RECORD EXCERPTS Block Start

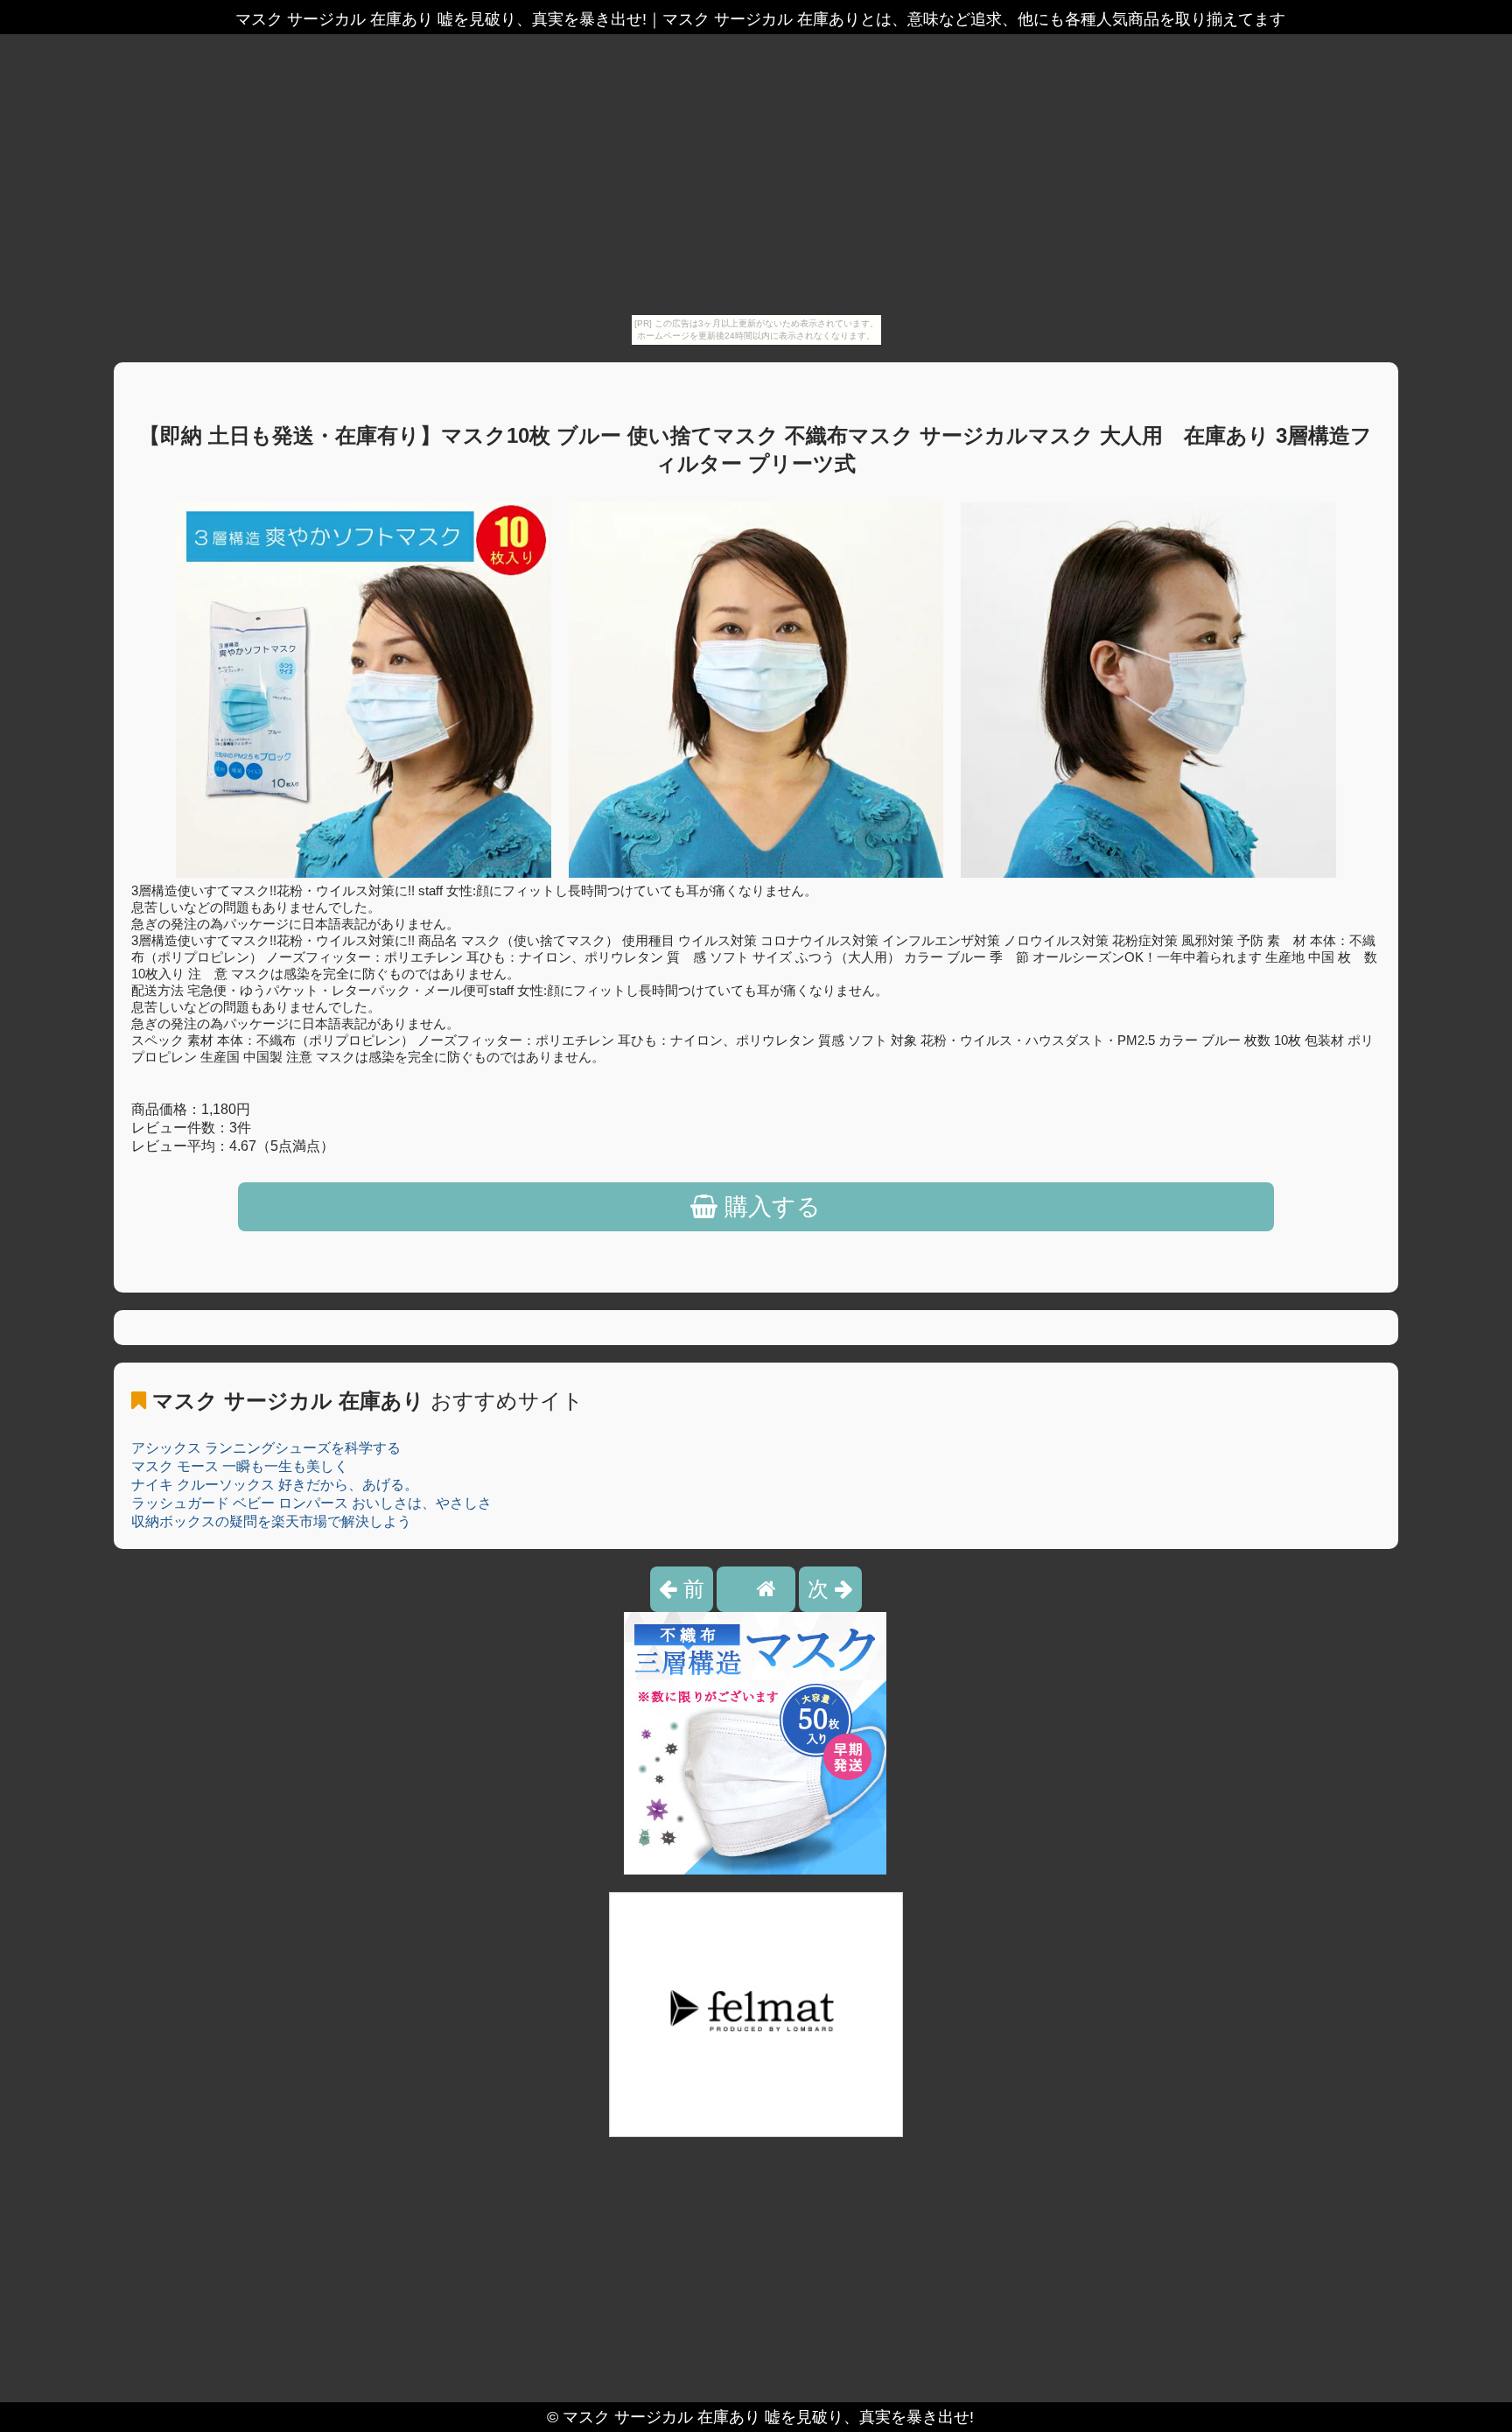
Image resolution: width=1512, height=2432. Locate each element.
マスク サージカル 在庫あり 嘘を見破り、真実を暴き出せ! (768, 2417)
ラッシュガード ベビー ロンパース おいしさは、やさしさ (311, 1503)
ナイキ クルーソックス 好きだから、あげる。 (274, 1484)
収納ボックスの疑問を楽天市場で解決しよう (271, 1521)
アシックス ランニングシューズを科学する (266, 1447)
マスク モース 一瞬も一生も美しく (239, 1466)
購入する (769, 1207)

RECORD EXCERPTS Block End

* _PROBLEM DESCRIPTION_: Copy the material shown above in full and exactly. Skip the pictures.

* _SOLUTION TO THE EXERCISE_:
Image resolution: width=1512, height=2432. Locate each element.
マスク サージカル 在庫あり 嘘を見破り、真実を暴き出せ! (768, 2417)
ラッシュガード ベビー ロンパース おいしさは、やさしさ (311, 1503)
ナイキ クルーソックス 好きだから、あげる。 (274, 1484)
収納ボックスの疑問を楽天市場で解決しよう (271, 1521)
アシックス ランニングシューズを科学する (266, 1447)
マスク モース 一瞬も一生も美しく (239, 1466)
購入する (769, 1207)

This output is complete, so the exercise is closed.